## [GIVEN DATA]
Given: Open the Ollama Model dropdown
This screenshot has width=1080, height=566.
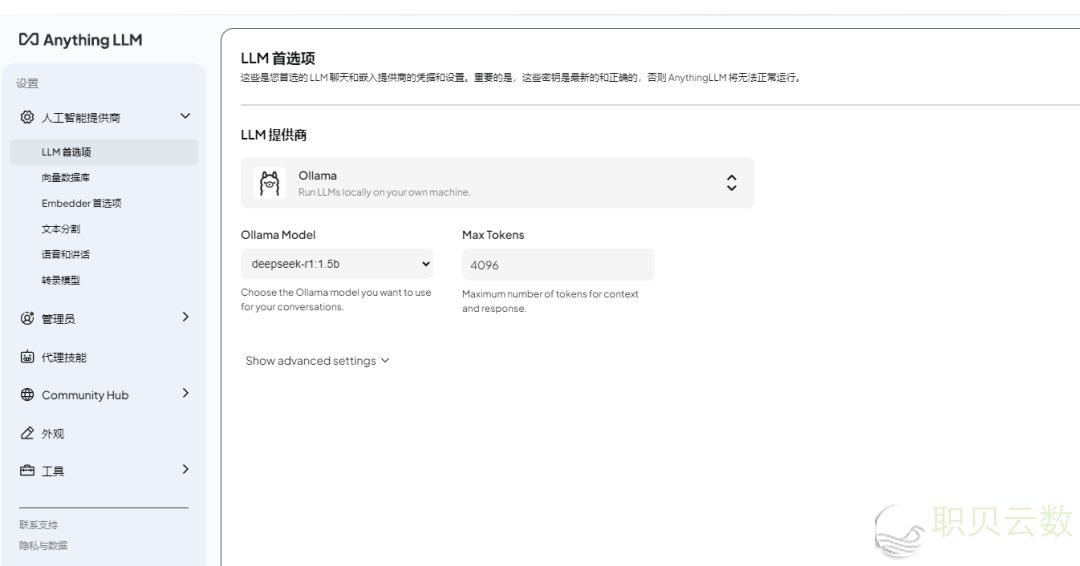Looking at the screenshot, I should pyautogui.click(x=336, y=264).
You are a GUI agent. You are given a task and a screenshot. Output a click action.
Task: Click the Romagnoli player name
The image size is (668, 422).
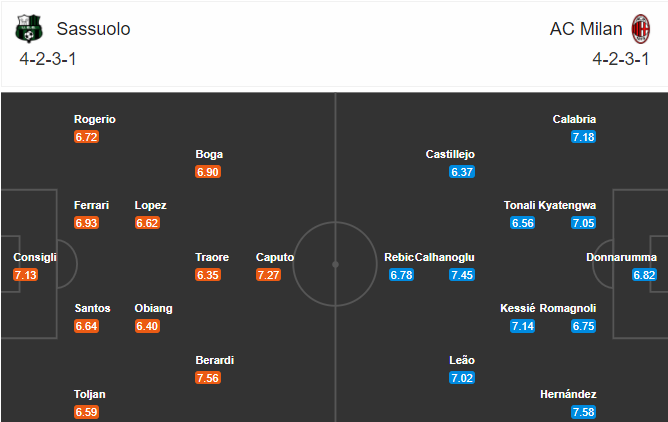tap(568, 308)

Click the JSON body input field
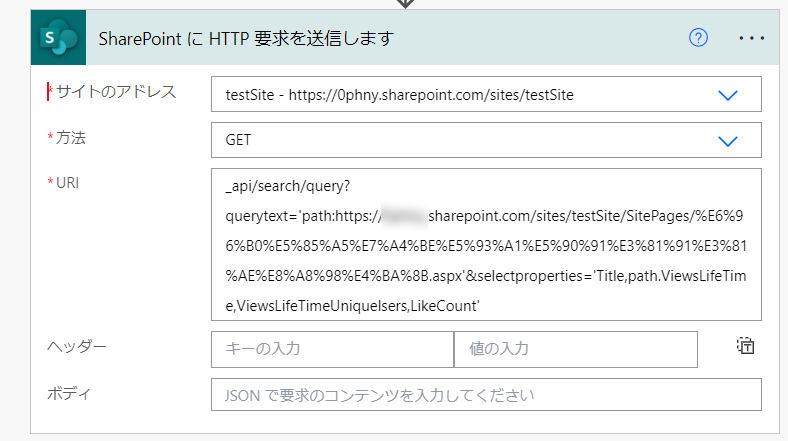click(x=486, y=395)

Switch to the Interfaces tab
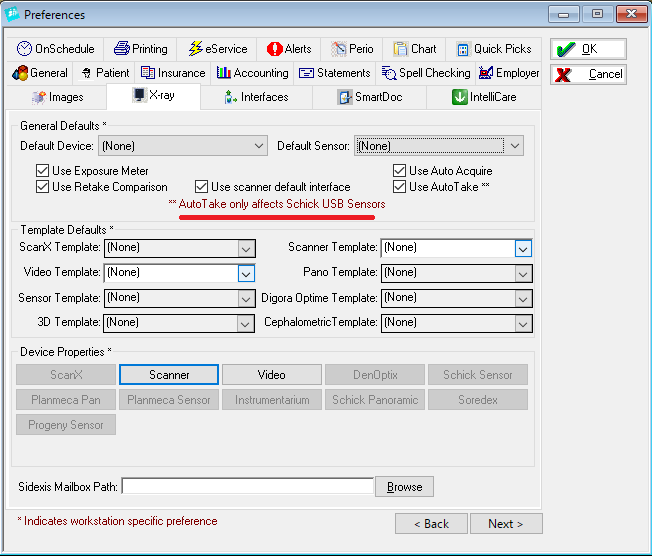pyautogui.click(x=256, y=97)
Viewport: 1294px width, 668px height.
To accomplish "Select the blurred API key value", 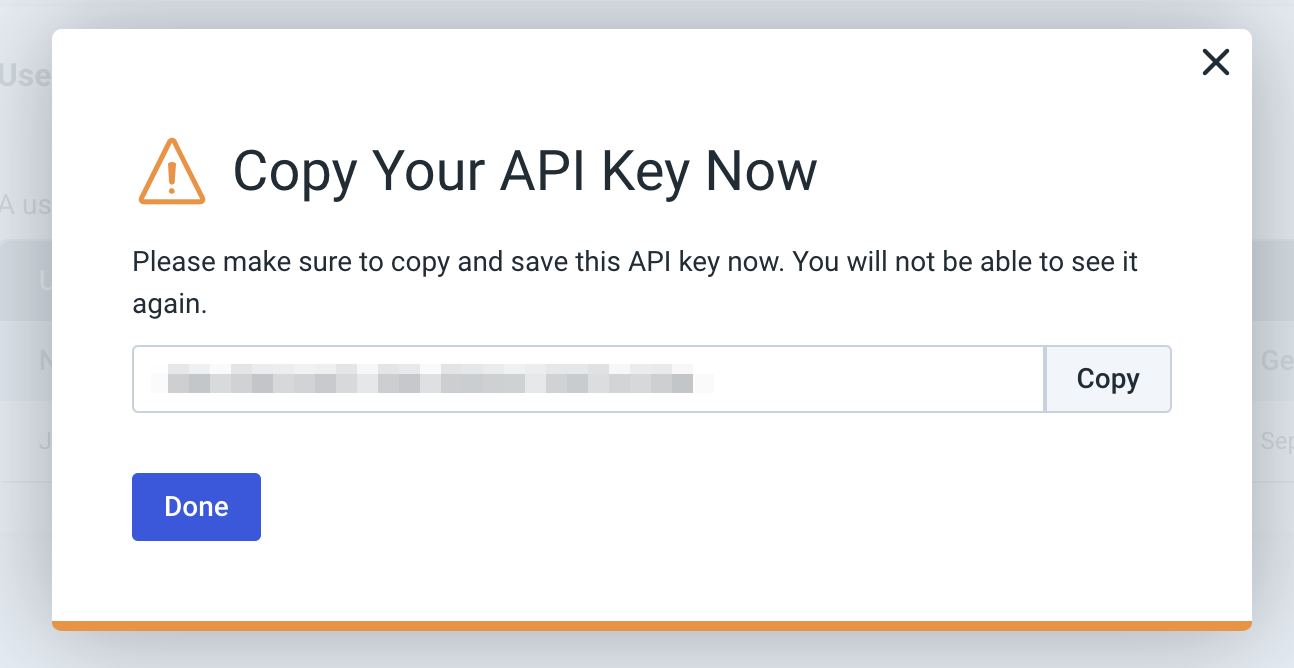I will (430, 380).
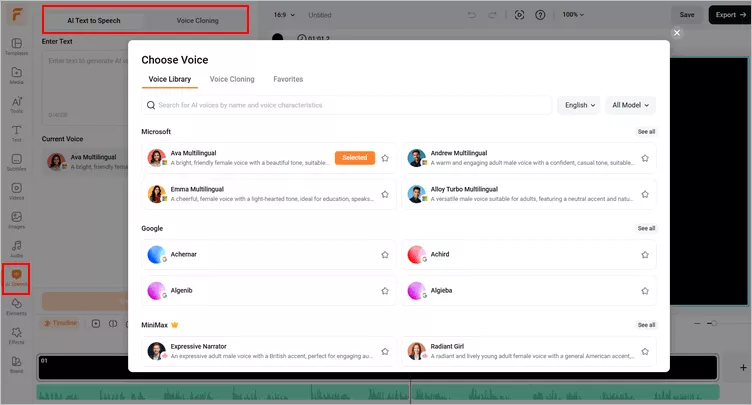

## [INSTRUCTIONS TO FOLLOW]
Write out, exactly, the lines of the material from the very first through the line containing "Task: Click the Romagnoli player name", and leave out every picture.

## [ANSWER SECTION]
Given: Open the Ollama Model dropdown
This screenshot has width=1080, height=566.
Looking at the screenshot, I should pyautogui.click(x=336, y=264).
You are a GUI agent. You are given a task and a screenshot. Output a click action.
Task: Click the Romagnoli player name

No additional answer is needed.